Le FDI se penche sur les conditions du télétravail

Mobilité

Le Forum des droits sur l’Internet vient de publier ses recommandations sur le travail à distance. Celles-ci soulignent la nécessité de préserver les droits des salariés.

Le développement des nouvelles technologies et la généralisation des accès Internet à haut débit permettent désormais aux entreprises d’envisager de nouvelles formes d’organisation, notamment le télétravail. C’est pourquoi le ministère des Affaires sociales, du Travail et de la Solidarité a chargé, en juillet 2003, le Forum des droits sur l’Internet (FDI) de mener une étude sur le sujet afin de mesurer l’impact des différentes formes de travail à distance.

Le FDI publie aujourd’hui sous forme de recommandations le résultat de ses travaux menés par un groupe composé de juristes, de sociologues, de praticiens du télétravail et de représentants des administrations, et basés sur une étude de la Direction de l’animation, de la recherche, des études et des statistiques (DARES). Sur la base de l’accord cadre signé le 16 juillet 2002 par les partenaires sociaux européens, le FDI ? un organisme présidé par Isabelle Falque-Pierrotin, conseiller d’Etat et commissaire à la Cnil – a dégagé cinq principales recommandations destinées à aider les pouvoirs publics à transposer cet accord au niveau national.

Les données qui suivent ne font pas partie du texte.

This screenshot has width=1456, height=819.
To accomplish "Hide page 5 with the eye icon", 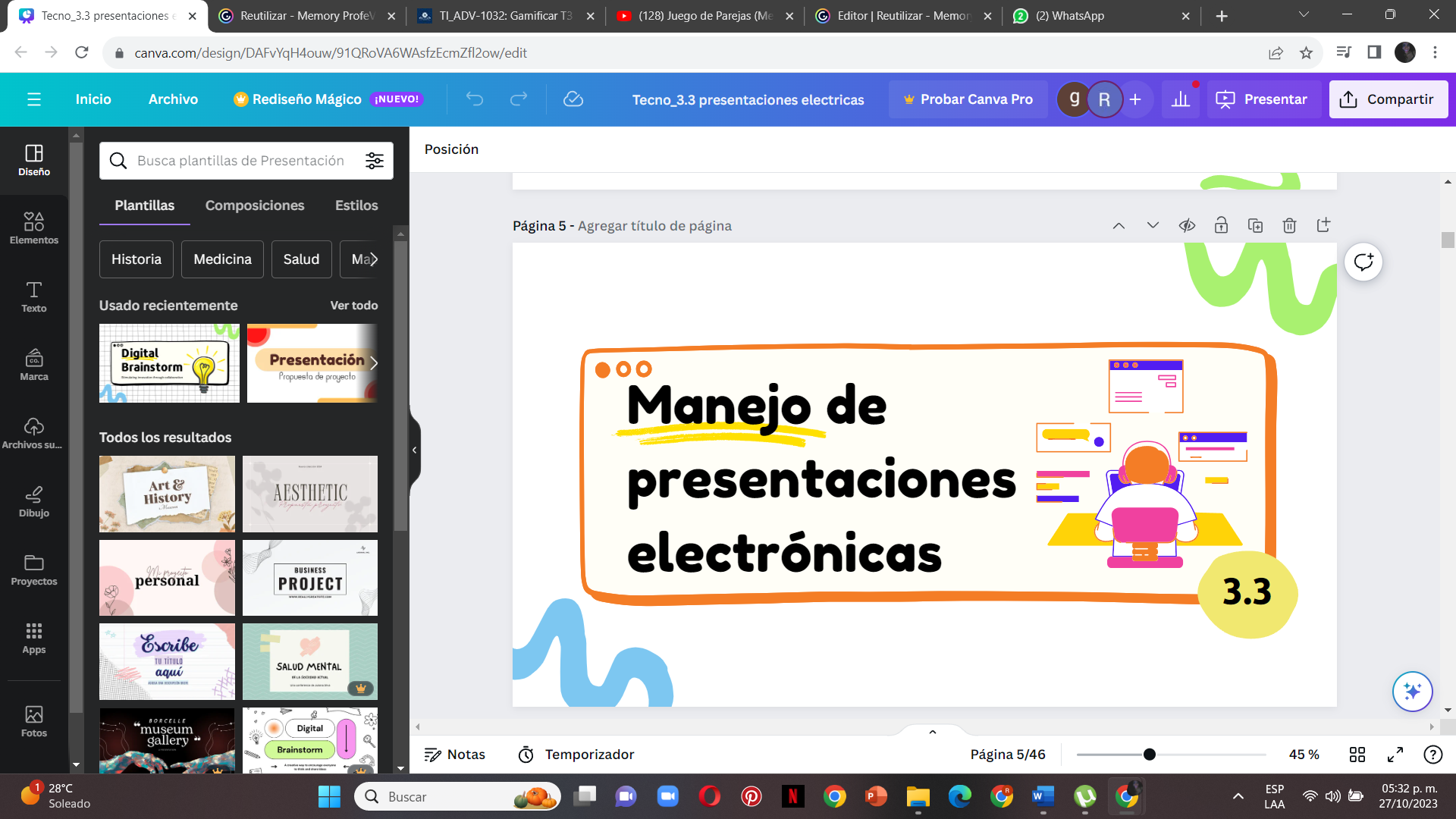I will point(1187,225).
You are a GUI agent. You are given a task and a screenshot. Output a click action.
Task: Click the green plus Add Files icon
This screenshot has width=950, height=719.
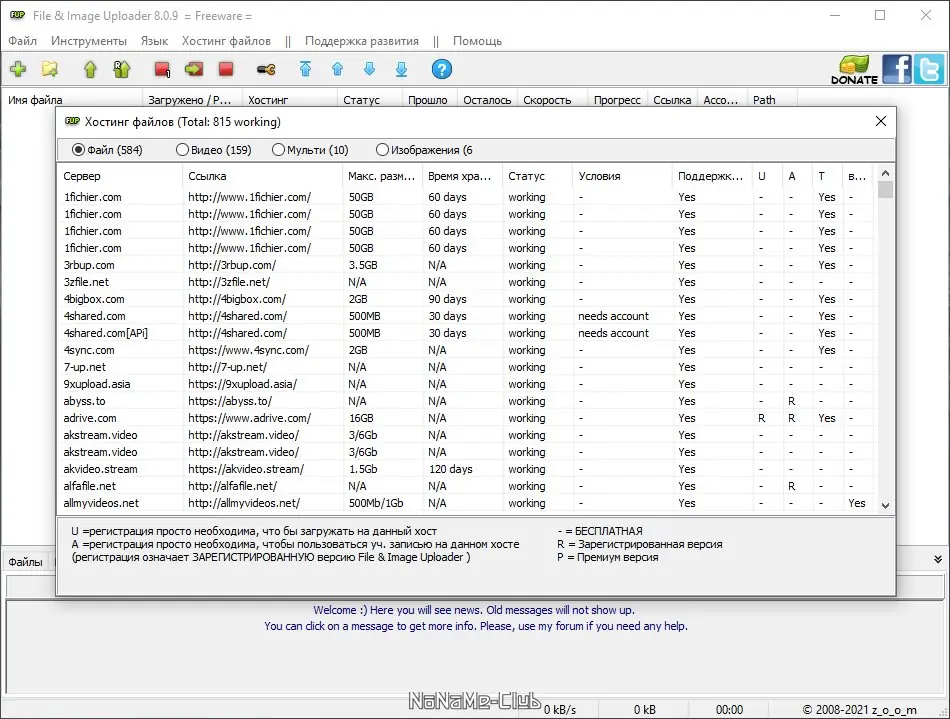pos(19,69)
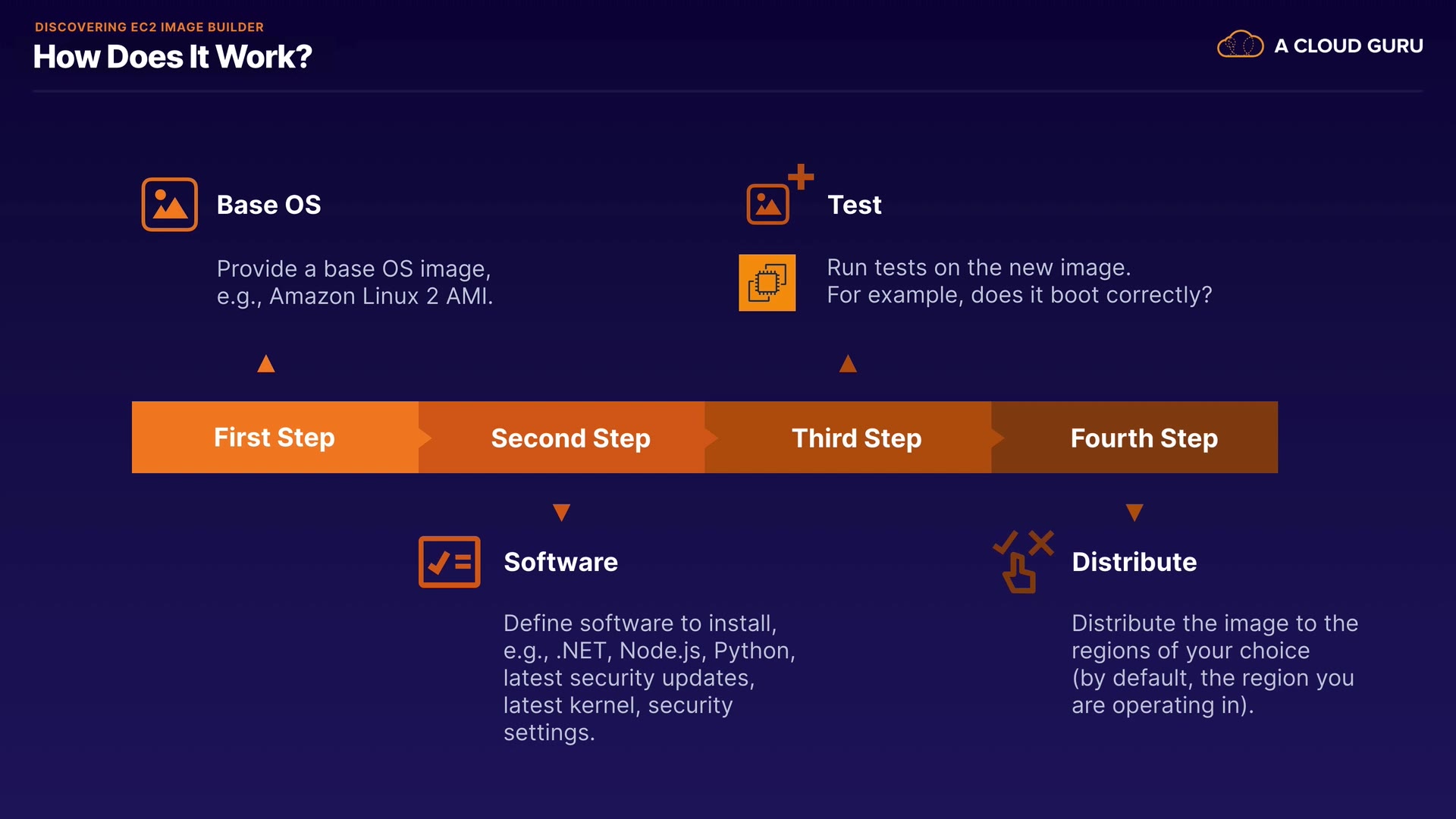Click the Base OS image icon
The image size is (1456, 819).
click(x=169, y=204)
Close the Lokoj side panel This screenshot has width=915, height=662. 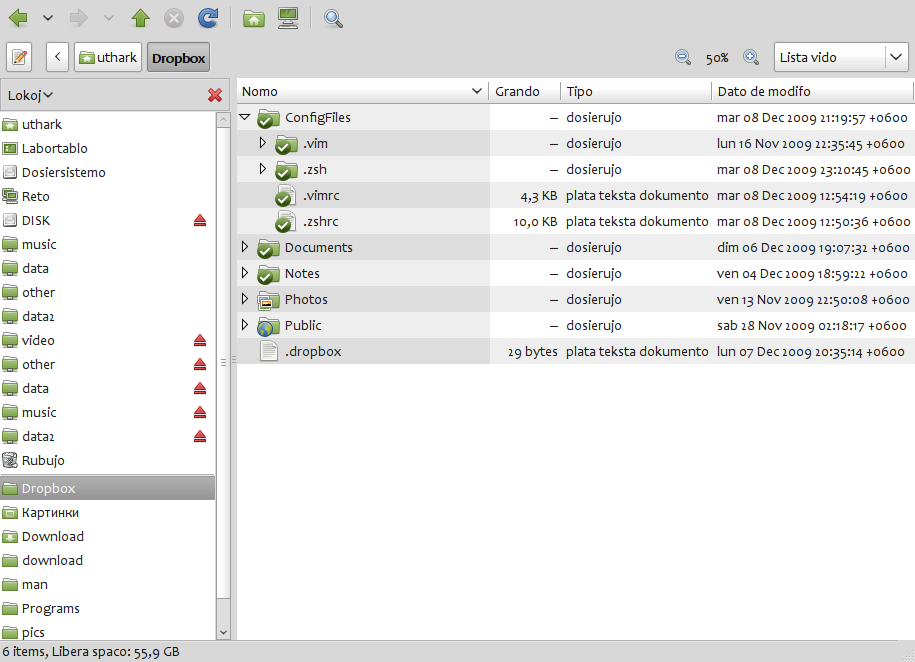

La première souligne que “le télétravailleur reste un salarié à part entière”, ce qui implique qu’aucun régime juridique spécifique n’est nécessaire. Toutefois, “le télétravail doit intervenir dans un cadre juridique adapté et sécurisé”, qui devra tenir compte des spécificités de cette organisation et être expressément défini dans le contrat de travail du salarié, dans un accord d’entreprise ou par la loi. Une partie du logement “répondant à des normes d’hygiène et de sécurité suffisantes” devra notamment être entièrement réservée au télétravailleur.

Des salariés (presque) comme les autres

Pour le FDI, télétravail n’est pas synonyme d’isolement. Afin de permettre au salarié à distance de jouir de tous ses droits, il devrait être en mesure d’accueillir chez lui les délégués du personnel, ainsi que des représentants de l’inspection et de la médecine du travail. D’autre part, le FDI estime que “le télétravail doit procéder d’une démarche volontaire de la part du salarié et adaptée aux besoins de l’employeur”, ce qui implique la mise en place d’une période d’adaptation au terme de laquelle chacune des deux parties pourra décider de revenir à la situation antérieure.

La dernière recommandation du FDI concerne la charge de travail et le droit au repos du salarié. Il est en effet difficile de mesurer l’ampleur des tâches confiées au télétravailleur, dans un système où vie professionnelle et vie privée se retrouvent intimement liées. Une réflexion entre employeurs et représentants du personnel, déjà en cours dans certaines entreprises, devra être menée pour garantir au salarié le respect de la durée du temps de travail. Les contrats devront également préciser les horaires de disponibilité des télétravailleurs.

Toutes ces recommandations constituent donc des pistes de réflexion pour les pouvoirs publics en vue de la mise en place prochaine d’un droit conventionnel adapté au télétravail. Le FDI propose d’ailleurs de poursuivre sa collaboration via l’élaboration d'”un guide pratique sur le télétravail à destination des entreprises et des salariés”.